— DATA IN THIS EXERCISE —
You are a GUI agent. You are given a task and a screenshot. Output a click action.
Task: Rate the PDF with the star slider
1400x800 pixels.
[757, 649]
...
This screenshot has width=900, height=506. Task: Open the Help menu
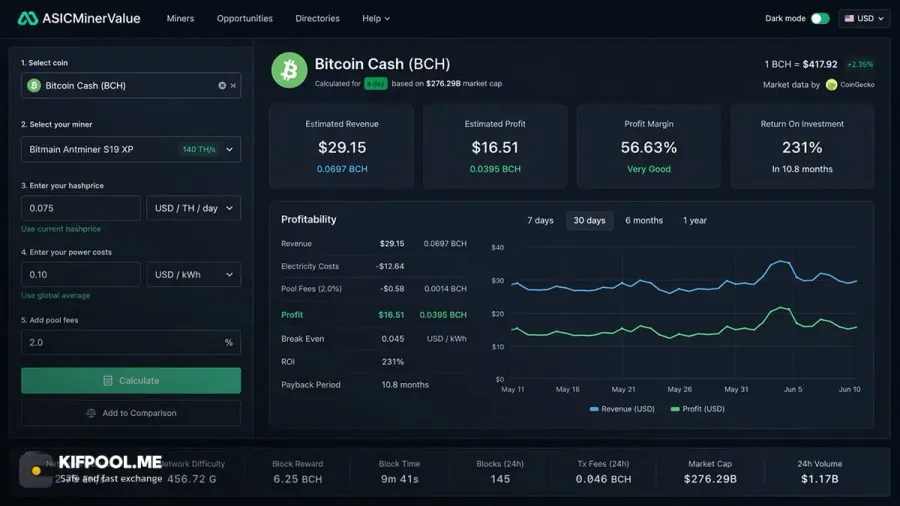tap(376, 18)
---
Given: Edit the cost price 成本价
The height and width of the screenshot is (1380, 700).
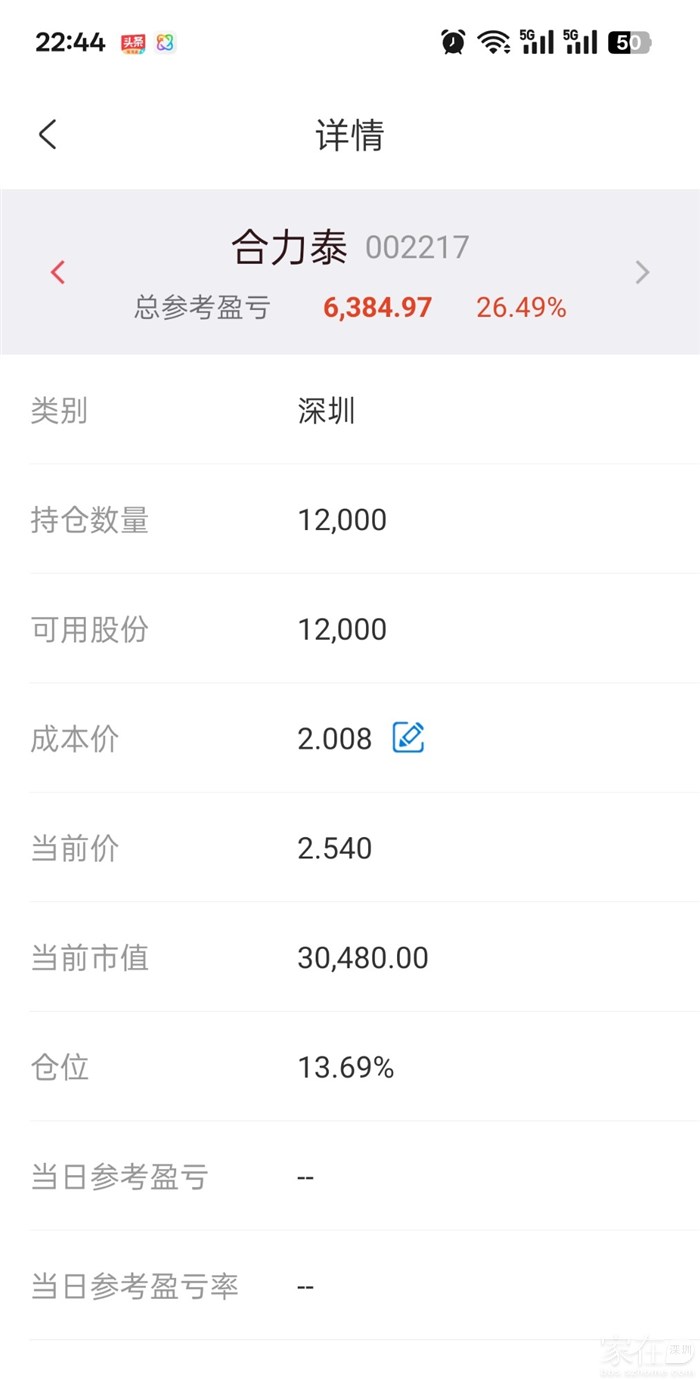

— WHAT YOU SHOULD DO —
Repeat exactly the lines of the listing above, from the one with "Given: Edit the cost price 成本价" down to the one with "The height and"; both of those lines belong in the range.

— ANSWER BOX —
Given: Edit the cost price 成本价
The height and width of the screenshot is (1380, 700).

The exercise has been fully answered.